The Happiness Factor

With a headline like that, I bet you people can’t wait to read this one. But after reading this New Yorker piece by writer Elizabeth Kolbert on how psychological research into happiness translates into public policy, I couldn’t resist writing some sort of comment.

The upshot of the story, based on three books, is that people’s relative happiness (or sadness) has virtually nothing to do with their socioeconomic status. Rich people, poor people, it doesn’t matter:

“America’s felicific stagnation shouldn’t be ignored, [researcher Derek] Bok argues,whatever the explanation,” Kolbert writes. “Growth, after all, has its costs, and often quite substantial ones. If ‘rising incomes have failed to make Americans happier over the last fifty years,’ he writes, ‘what is the point of working such long hours and risking environmental disaster in order to keep on doubling and redoubling our Gross Domestic Product?'”

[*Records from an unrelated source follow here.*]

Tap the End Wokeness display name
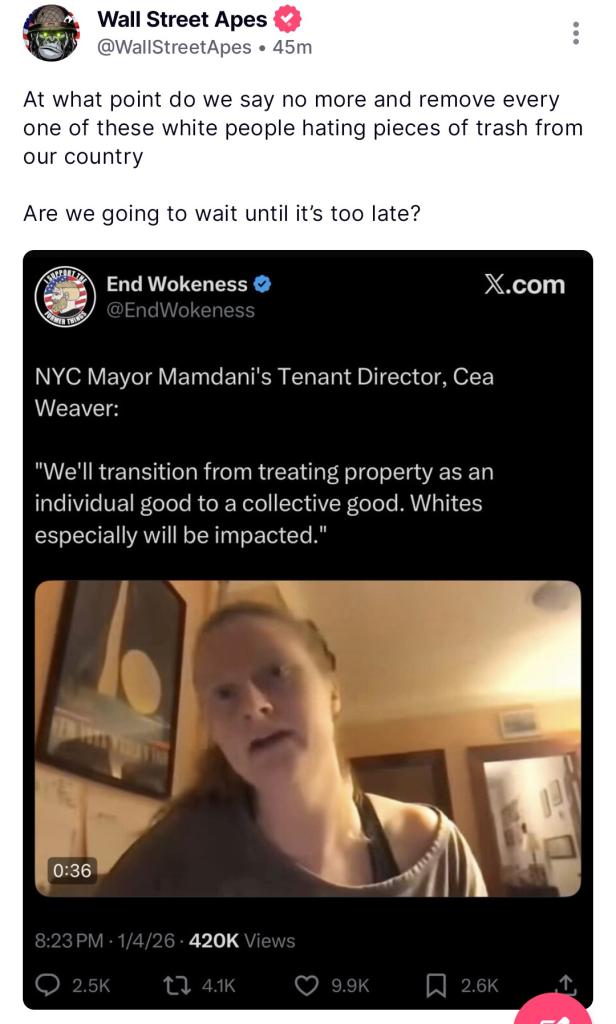Image resolution: width=616 pixels, height=1024 pixels. coord(176,284)
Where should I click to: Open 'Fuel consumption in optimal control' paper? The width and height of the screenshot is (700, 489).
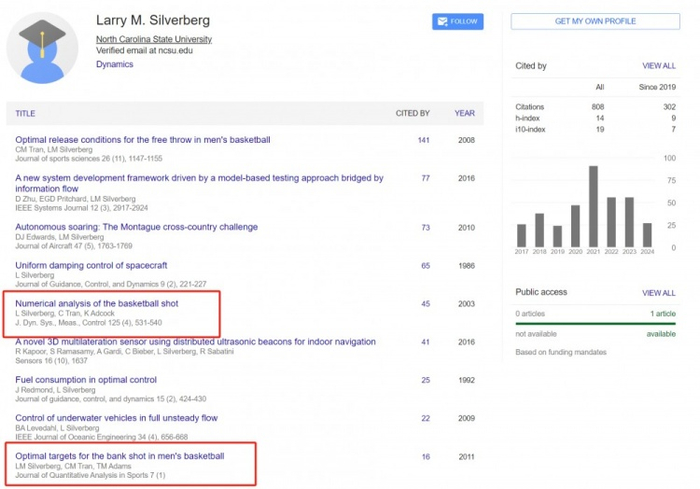pos(86,380)
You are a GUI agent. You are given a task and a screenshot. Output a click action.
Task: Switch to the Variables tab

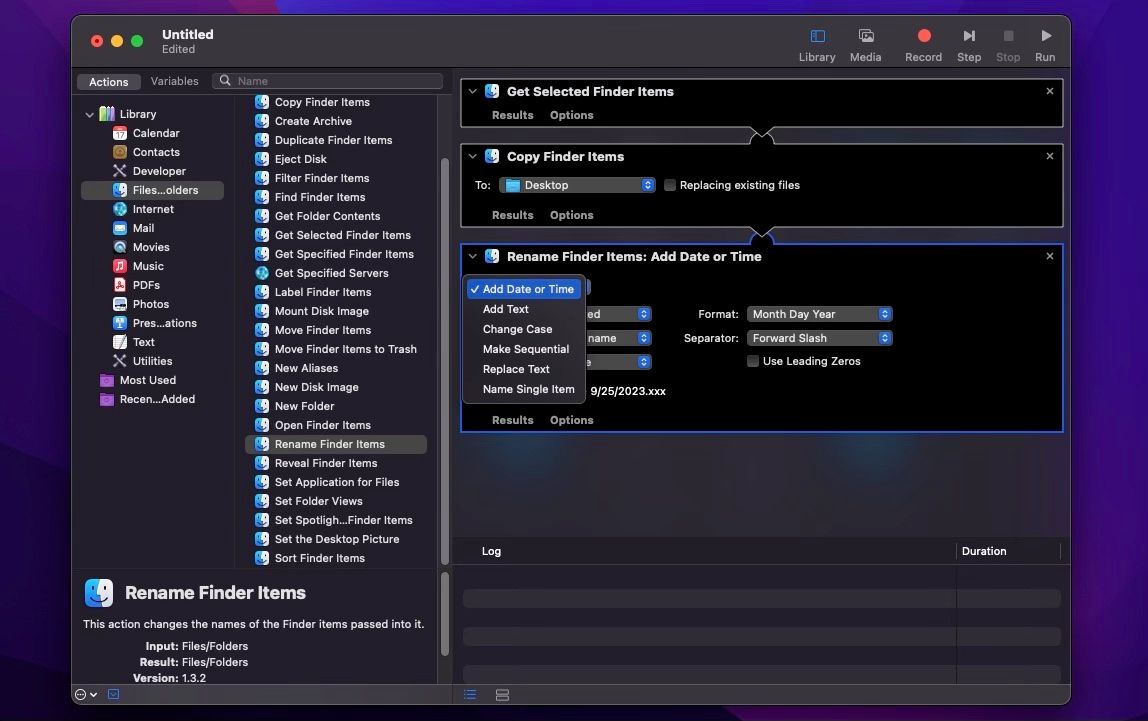(x=175, y=81)

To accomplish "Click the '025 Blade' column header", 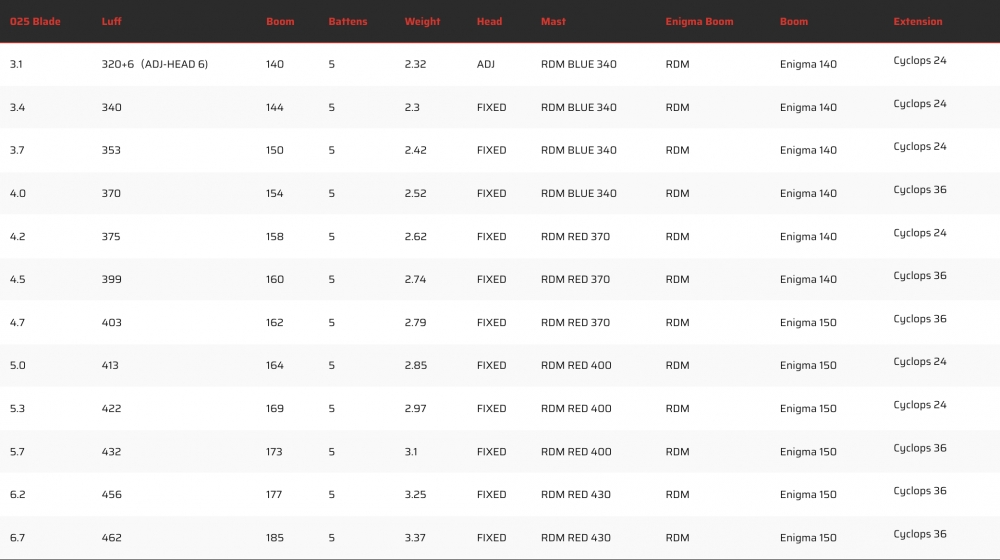I will pos(35,21).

 The implications of this statement is immense. Kolbert later paraphrases Bok: “If the poor aren’t bothered by the growing [income] disparity, Bok asks, why should anyone else be?” Of course, the argument works the other way as well: what’s the point of promoting tax cuts or pro-growth policies if people would be just as happy without any money?

Hell, maybe we ought to get of modern technology while we’re at it, if living a pastoral life might make us all just as happy as we are in our electrified, computerized metropolis. Might civilization itself be, well, unnecessary?

I’m being glib here, but not so much that I can’t see how all this touches my own career. Policy and politics is my bread and butter — what if, in the end, no policy prescription, legislative compromise or even ideology really matters?